───── Passage

One rationale for not giving anonymously was to make sure that donors are not hidden from public scrutiny and accountability.  In addition, some respondents claimed that being known as high-end contributors provides donors with greater opportunities for direct leadership participation in the day-to-day workings of a charity, allowing them to ensure that their gifts were producing satisfactory results. They also explained that donors who attach their name to their gift not only get to be more involved, they also allow charities to impose on them for their time and money.  Perhaps the most forceful case against anonymous giving was made by those who insisted that public giving, including lead or matching gifts in a campaign, set an example for others to be generous; because of this, charities often request a donor to be public.

Disciple or demigod: the dialectic of care and control

As the research for my article demonstrated, the dimension of concealment associated with anonymous giving introduces an added valence that accentuates the tendencies of all philanthropy toward sometimes being especially caring and other times producing careless, self-serving, and even manipulative behavior.  Through the anonymous gift, I wrote, the donor can act as disciple or demigod. The virtues and vices, advantages and disadvantages of anonymity are neighbors—easily flowing back and forth across each other’s boundaries.  This dual trajectory of anonymous giving I called the dialectic of care and control.

On the one hand, anonymity allows donors to secretly set in motion grants that substitute increased influence for accountability.  Such donors are akin to the mischievous demigods in Greek and Roman mythology who disguise themselves in human form to shape the fortunes of mortals.  Such intervention may produce positive outcomes, as from a disciple who serves others, but it is easy to fall into the temptation that allows donors to create effects without meeting the true needs of recipients.  Anonymity, regardless of intentions and ultimate consequences, invariably places at least a partial curb on how recipients can negotiate with a donor to influence how a gift is to be used.

At the same time, anonymous giving can cultivate a special reverence for respecting beneficiaries and their needs—while also animating a unique spiritual enrichment for the donor.  One interview respondent pointed out that anonymous giving releases recipients from a never-ending obligation to express gratitude. The anonymous giver is like Santa, he said, “the only person who gives you a gift whom you do not have to thank all year.”

──────────
───── Supplied records

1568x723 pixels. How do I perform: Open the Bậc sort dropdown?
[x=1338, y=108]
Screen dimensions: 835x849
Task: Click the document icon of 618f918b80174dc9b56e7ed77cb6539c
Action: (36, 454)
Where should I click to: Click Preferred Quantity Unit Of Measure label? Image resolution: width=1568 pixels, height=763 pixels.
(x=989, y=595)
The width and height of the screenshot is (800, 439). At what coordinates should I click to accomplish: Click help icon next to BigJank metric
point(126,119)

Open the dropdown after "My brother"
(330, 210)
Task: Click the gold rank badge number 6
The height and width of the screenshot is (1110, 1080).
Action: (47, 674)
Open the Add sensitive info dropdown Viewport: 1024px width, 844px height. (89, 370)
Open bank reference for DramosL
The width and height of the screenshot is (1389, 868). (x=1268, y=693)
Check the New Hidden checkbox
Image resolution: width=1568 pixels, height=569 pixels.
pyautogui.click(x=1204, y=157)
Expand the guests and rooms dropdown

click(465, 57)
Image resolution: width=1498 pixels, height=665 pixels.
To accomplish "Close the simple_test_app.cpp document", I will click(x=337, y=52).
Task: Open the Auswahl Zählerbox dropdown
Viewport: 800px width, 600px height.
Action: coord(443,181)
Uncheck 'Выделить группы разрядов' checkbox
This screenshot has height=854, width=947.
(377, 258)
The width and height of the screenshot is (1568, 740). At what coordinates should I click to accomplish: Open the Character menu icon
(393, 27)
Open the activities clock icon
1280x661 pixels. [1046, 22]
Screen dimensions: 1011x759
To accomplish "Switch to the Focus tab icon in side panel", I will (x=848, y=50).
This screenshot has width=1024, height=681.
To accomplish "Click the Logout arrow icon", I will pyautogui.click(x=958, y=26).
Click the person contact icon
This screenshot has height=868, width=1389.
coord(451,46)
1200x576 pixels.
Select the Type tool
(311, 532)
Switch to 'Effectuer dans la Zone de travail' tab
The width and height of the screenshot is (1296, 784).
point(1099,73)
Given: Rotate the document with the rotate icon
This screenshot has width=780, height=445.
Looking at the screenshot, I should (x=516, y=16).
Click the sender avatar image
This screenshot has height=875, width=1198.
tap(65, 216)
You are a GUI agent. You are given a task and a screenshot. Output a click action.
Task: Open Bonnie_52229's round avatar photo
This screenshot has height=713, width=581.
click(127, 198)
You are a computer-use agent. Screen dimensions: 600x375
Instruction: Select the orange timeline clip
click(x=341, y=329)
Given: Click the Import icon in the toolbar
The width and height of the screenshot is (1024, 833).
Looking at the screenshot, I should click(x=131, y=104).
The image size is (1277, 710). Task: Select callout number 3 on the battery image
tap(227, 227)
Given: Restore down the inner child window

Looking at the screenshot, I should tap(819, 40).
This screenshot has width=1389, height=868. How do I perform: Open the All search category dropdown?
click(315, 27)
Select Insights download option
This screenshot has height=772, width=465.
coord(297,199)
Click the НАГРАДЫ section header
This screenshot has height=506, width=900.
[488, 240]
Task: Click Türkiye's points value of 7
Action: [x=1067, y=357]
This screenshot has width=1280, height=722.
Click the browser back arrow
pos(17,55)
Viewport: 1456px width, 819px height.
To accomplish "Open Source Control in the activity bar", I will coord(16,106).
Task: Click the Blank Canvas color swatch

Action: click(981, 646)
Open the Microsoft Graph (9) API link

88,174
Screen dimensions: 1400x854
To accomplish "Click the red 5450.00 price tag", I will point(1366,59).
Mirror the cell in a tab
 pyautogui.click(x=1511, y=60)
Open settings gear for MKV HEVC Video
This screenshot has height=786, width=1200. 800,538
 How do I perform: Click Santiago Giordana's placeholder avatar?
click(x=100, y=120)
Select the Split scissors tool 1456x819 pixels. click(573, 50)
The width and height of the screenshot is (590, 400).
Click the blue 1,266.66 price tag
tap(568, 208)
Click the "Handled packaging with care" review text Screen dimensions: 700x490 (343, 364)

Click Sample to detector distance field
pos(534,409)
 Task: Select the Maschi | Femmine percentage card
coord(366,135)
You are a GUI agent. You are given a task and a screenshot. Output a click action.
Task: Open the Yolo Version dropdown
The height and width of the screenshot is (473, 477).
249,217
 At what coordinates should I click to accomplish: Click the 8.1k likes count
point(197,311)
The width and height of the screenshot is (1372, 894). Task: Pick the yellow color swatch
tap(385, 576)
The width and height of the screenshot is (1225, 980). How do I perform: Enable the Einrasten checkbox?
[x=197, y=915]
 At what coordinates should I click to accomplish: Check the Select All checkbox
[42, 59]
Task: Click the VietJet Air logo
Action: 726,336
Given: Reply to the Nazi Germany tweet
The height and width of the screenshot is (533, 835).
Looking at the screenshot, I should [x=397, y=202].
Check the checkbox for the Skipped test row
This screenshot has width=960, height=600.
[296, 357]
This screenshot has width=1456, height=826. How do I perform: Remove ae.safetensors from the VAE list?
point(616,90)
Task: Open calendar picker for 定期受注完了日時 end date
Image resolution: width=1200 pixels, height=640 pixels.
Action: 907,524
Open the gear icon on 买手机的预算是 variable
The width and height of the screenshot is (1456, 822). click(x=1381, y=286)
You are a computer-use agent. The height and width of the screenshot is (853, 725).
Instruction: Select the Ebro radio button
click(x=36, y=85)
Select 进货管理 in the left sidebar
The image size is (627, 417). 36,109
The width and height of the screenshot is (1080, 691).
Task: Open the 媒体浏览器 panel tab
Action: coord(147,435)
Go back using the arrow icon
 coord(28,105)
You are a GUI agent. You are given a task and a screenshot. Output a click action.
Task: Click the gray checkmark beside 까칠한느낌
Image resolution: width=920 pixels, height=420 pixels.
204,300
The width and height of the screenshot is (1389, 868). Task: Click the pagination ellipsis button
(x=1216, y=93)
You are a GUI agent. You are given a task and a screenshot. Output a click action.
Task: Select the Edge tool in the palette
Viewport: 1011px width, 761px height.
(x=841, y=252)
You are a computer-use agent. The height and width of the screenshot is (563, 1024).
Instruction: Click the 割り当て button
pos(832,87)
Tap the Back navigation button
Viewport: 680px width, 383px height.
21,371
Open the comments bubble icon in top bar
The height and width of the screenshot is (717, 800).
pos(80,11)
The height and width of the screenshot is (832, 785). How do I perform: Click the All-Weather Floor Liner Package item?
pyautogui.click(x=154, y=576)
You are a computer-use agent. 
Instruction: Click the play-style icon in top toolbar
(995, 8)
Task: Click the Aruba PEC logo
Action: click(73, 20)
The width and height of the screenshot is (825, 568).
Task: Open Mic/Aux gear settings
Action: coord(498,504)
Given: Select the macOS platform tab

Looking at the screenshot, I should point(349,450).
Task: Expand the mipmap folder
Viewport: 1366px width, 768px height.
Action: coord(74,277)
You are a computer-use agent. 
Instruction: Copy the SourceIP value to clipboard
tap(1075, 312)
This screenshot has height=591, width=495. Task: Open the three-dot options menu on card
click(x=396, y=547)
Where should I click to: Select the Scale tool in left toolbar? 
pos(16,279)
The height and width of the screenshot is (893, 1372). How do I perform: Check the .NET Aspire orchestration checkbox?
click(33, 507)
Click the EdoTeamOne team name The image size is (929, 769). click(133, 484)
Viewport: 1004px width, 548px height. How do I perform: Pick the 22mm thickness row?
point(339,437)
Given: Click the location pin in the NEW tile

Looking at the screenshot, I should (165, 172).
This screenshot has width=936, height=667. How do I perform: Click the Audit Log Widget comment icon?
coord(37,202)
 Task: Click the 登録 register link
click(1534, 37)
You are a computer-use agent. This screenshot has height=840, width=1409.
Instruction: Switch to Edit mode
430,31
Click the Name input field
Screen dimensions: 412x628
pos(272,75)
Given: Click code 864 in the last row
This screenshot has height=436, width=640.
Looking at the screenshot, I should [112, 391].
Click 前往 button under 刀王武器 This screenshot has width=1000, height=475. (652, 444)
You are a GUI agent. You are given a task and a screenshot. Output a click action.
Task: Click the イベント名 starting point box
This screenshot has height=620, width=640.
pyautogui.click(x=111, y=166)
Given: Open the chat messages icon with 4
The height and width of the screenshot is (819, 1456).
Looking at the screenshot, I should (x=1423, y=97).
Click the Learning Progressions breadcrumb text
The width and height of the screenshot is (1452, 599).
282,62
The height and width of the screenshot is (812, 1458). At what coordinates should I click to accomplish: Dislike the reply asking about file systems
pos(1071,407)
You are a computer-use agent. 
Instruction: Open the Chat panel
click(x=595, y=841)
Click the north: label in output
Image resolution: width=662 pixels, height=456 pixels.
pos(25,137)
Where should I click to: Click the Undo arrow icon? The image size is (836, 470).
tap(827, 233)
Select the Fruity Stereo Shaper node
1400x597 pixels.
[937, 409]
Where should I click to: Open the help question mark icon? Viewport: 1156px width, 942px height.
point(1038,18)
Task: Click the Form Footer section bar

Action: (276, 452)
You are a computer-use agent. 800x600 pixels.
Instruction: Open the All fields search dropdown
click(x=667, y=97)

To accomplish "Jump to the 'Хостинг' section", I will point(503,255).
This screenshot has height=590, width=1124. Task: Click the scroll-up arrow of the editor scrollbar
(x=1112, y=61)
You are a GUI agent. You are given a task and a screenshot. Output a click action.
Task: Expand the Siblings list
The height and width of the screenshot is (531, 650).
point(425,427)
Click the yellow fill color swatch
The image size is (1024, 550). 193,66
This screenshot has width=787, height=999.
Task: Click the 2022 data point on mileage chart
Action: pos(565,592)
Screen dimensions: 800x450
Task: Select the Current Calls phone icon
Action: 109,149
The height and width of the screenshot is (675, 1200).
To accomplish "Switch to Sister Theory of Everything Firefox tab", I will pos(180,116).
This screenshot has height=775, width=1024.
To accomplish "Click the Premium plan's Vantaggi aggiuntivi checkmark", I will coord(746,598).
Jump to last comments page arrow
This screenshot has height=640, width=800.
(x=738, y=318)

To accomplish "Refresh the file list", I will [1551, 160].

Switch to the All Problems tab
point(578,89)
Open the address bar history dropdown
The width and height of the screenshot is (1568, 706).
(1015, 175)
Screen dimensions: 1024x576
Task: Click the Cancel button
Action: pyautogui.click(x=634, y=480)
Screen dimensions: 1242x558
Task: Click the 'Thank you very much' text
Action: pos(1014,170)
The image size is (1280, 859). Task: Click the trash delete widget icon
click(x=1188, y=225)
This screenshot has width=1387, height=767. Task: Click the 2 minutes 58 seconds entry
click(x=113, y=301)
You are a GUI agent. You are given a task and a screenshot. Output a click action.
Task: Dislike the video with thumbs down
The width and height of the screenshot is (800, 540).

──────────

Task list =>
(1) In the passage on anonymous giving, what name does the author give to the dual trajectory of anonymous giving?
(2) Write out again, unchanged, the records starting at the line that contains "Switch to the All Problems tab" and ending with the last line of the records.
The passage and the records come from unrelated sources.

Solutions to the problems =>
(1) The dialectic of care and control.

(2)
Switch to the All Problems tab
point(578,89)
Open the address bar history dropdown
The width and height of the screenshot is (1568, 706).
(1015, 175)
Screen dimensions: 1024x576
Task: Click the Cancel button
Action: pyautogui.click(x=634, y=480)
Screen dimensions: 1242x558
Task: Click the 'Thank you very much' text
Action: pos(1014,170)
The image size is (1280, 859). Task: Click the trash delete widget icon
click(x=1188, y=225)
This screenshot has width=1387, height=767. Task: Click the 2 minutes 58 seconds entry
click(x=113, y=301)
You are a GUI agent. You are given a task and a screenshot. Output a click action.
Task: Dislike the video with thumbs down
The width and height of the screenshot is (800, 540).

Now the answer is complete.